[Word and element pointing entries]
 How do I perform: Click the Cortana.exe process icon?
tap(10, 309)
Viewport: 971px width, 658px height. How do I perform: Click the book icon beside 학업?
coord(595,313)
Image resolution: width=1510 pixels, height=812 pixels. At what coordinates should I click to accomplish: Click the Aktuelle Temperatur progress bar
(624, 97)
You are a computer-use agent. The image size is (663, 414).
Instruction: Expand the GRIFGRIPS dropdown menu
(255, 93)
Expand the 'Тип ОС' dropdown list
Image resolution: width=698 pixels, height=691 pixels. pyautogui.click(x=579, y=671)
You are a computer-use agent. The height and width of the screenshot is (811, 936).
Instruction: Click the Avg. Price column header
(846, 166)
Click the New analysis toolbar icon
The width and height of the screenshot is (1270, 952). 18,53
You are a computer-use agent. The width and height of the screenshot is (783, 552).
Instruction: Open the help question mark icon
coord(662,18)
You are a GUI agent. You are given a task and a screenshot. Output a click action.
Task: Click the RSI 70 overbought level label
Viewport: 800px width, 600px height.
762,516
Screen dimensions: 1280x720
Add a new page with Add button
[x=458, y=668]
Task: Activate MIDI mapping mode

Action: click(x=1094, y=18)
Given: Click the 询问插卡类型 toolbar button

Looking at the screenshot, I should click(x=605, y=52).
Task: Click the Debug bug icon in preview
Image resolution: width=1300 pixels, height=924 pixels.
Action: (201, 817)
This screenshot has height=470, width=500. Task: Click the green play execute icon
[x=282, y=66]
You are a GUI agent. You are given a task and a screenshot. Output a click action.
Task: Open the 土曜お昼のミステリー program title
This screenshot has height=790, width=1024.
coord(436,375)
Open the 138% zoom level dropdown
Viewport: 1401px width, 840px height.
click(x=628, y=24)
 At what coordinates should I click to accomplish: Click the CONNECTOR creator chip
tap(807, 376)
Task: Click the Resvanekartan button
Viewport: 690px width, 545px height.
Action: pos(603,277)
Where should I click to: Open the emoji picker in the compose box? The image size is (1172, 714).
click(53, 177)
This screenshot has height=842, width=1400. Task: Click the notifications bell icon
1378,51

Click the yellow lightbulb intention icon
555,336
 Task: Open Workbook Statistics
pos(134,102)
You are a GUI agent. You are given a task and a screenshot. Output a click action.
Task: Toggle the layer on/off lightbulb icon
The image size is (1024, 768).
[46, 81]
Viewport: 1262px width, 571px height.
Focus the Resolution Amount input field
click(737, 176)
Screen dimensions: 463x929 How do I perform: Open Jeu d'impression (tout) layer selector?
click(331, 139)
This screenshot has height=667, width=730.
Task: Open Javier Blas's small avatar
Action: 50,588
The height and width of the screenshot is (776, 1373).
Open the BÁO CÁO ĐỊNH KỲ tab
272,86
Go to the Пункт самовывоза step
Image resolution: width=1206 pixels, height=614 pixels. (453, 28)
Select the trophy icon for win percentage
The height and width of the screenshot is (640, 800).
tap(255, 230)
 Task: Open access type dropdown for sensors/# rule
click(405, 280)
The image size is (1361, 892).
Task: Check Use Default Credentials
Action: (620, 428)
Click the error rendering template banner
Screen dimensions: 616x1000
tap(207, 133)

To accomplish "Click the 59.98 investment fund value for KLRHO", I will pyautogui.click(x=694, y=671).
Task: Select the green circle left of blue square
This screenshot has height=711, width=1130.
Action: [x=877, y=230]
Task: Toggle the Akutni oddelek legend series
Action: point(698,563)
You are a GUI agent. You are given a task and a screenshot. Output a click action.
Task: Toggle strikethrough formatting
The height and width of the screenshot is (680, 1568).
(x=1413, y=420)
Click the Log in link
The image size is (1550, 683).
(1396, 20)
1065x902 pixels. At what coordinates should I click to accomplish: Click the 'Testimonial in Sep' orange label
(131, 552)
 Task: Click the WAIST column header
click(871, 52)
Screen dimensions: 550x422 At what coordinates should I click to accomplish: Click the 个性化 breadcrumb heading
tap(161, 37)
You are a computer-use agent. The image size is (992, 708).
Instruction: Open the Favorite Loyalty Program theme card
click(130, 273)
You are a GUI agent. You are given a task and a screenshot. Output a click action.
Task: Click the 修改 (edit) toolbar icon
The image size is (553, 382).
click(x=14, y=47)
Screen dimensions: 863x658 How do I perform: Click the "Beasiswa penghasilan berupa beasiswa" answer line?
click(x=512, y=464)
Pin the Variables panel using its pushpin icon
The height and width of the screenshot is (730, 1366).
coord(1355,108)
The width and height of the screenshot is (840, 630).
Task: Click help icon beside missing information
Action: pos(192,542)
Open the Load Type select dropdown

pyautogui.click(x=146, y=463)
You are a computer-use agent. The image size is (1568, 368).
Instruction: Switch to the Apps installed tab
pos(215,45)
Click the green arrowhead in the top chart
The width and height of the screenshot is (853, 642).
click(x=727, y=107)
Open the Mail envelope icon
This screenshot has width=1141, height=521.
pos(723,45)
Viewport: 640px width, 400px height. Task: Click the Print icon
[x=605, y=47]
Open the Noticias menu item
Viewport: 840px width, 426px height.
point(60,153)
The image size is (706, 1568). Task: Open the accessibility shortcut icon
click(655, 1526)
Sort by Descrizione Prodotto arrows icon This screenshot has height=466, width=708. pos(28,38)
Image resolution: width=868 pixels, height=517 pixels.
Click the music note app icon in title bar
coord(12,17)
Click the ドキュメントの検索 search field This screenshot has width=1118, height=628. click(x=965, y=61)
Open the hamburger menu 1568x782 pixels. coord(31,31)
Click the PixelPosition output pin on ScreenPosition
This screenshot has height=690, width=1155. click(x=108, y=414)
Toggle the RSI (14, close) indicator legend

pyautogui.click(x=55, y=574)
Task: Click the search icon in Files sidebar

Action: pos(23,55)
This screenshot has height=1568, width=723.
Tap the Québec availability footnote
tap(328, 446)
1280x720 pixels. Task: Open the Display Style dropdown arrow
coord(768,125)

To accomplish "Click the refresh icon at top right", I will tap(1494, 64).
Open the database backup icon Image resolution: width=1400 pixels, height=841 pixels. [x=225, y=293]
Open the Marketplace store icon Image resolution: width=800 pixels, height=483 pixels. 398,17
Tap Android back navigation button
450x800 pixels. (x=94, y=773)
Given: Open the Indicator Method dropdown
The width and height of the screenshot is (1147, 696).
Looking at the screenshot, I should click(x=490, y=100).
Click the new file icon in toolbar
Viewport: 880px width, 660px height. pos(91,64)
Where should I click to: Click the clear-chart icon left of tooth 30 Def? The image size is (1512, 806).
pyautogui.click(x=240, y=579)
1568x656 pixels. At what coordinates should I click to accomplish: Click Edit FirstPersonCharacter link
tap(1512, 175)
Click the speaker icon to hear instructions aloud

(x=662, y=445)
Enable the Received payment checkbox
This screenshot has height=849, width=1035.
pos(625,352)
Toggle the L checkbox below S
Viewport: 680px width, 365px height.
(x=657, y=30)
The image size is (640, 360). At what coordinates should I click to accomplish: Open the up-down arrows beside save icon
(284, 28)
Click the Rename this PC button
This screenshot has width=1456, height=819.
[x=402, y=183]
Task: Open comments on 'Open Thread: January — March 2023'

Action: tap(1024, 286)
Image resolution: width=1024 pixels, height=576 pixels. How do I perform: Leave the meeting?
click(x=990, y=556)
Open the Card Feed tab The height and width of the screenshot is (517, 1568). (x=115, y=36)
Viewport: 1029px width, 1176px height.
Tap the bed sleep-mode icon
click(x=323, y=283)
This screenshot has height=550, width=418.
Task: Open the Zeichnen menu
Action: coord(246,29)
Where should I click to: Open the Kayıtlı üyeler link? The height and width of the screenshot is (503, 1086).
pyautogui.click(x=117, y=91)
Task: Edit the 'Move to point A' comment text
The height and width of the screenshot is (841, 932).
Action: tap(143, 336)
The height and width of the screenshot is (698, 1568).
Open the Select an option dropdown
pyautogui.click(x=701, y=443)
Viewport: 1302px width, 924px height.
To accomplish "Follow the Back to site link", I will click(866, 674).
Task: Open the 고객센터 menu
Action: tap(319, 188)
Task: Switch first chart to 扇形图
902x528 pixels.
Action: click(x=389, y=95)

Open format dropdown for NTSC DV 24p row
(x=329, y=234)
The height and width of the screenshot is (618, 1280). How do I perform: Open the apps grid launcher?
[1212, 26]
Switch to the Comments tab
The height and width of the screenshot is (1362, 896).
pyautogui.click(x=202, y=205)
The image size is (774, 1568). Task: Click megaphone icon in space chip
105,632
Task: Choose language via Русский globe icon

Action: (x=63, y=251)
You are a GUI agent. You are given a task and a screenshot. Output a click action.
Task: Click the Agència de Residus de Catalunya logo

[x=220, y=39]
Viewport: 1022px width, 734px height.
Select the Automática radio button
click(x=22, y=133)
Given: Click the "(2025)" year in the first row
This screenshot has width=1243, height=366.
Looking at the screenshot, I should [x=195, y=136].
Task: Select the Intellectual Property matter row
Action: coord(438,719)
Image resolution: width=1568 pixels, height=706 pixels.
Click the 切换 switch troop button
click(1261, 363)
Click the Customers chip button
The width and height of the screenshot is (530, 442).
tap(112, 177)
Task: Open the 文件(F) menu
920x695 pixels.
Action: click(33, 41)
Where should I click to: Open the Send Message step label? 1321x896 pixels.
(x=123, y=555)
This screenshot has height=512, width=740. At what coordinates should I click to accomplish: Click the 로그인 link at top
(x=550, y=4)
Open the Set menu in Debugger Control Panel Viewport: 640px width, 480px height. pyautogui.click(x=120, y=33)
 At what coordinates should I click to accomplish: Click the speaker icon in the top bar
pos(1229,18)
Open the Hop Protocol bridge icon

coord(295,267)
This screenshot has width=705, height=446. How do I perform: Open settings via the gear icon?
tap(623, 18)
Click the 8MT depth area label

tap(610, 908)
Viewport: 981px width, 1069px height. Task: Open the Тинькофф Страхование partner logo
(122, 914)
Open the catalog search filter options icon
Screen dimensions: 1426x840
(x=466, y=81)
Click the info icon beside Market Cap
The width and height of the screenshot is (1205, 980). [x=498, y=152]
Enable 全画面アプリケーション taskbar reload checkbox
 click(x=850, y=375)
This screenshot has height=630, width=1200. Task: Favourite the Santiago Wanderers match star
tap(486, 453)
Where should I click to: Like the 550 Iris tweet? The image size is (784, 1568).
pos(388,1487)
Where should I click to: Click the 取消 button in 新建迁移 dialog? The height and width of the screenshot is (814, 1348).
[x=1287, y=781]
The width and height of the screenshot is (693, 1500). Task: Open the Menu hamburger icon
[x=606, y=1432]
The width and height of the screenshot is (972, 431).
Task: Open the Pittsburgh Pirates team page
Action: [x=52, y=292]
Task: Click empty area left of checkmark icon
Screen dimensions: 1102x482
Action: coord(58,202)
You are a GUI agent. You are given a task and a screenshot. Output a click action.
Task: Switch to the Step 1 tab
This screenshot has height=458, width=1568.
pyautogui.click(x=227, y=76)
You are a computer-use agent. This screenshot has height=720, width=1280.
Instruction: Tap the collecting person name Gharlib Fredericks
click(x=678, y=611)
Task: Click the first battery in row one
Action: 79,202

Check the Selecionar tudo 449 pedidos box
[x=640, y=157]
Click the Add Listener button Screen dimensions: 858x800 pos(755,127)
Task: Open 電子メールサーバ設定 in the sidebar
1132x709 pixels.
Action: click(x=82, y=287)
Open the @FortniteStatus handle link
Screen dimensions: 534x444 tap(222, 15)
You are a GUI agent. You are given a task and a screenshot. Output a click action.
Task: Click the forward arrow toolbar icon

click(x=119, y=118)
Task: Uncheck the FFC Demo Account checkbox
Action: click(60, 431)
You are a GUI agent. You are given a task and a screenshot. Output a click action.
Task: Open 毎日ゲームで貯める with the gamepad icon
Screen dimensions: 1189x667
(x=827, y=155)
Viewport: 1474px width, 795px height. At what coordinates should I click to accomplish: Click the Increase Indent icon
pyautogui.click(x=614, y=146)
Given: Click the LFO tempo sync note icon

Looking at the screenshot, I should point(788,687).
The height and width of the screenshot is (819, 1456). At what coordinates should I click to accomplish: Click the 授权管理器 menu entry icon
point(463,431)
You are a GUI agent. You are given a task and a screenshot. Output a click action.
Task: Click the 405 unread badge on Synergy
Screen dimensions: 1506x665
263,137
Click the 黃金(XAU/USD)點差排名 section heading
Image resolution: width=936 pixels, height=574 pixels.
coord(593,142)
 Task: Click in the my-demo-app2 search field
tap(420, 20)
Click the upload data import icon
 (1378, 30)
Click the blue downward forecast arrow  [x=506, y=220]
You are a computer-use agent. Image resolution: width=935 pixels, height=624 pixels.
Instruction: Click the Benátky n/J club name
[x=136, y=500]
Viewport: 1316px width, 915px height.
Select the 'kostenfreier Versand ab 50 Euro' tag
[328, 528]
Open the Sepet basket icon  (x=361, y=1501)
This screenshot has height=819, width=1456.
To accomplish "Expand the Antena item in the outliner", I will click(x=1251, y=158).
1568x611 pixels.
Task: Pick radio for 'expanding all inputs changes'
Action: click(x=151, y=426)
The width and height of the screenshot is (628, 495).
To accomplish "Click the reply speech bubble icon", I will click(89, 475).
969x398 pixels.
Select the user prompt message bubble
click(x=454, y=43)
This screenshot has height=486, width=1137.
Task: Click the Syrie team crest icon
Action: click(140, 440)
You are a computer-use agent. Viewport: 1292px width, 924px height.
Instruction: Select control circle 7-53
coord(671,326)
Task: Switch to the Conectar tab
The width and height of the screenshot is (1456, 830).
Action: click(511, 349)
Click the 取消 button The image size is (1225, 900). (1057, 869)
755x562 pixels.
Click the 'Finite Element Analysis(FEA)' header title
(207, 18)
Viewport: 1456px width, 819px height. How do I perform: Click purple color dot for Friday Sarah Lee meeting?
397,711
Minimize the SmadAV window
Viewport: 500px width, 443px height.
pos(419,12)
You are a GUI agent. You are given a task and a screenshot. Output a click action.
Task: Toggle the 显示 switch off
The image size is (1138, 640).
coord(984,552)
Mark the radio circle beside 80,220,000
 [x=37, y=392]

**Exercise**
Copy out the records above, unchanged, from the line with "Viewport: 1262px width, 571px height." up to and including the line with "click(871, 52)".

**The reply**
Viewport: 1262px width, 571px height.
Focus the Resolution Amount input field
click(737, 176)
Screen dimensions: 463x929 How do I perform: Open Jeu d'impression (tout) layer selector?
click(331, 139)
This screenshot has height=667, width=730.
Task: Open Javier Blas's small avatar
Action: 50,588
The height and width of the screenshot is (776, 1373).
Open the BÁO CÁO ĐỊNH KỲ tab
272,86
Go to the Пункт самовывоза step
Image resolution: width=1206 pixels, height=614 pixels. (453, 28)
Select the trophy icon for win percentage
The height and width of the screenshot is (640, 800).
tap(255, 230)
 Task: Open access type dropdown for sensors/# rule
click(405, 280)
The image size is (1361, 892).
Task: Check Use Default Credentials
Action: (620, 428)
Click the error rendering template banner
Screen dimensions: 616x1000
tap(207, 133)

To accomplish "Click the 59.98 investment fund value for KLRHO", I will pyautogui.click(x=694, y=671).
Task: Select the green circle left of blue square
This screenshot has height=711, width=1130.
Action: [x=877, y=230]
Task: Toggle the Akutni oddelek legend series
Action: point(698,563)
You are a GUI agent. You are given a task and a screenshot. Output a click action.
Task: Toggle strikethrough formatting
The height and width of the screenshot is (680, 1568).
(x=1413, y=420)
Click the Log in link
The image size is (1550, 683).
(1396, 20)
1065x902 pixels. At what coordinates should I click to accomplish: Click the 'Testimonial in Sep' orange label
(131, 552)
 Task: Click the WAIST column header
click(871, 52)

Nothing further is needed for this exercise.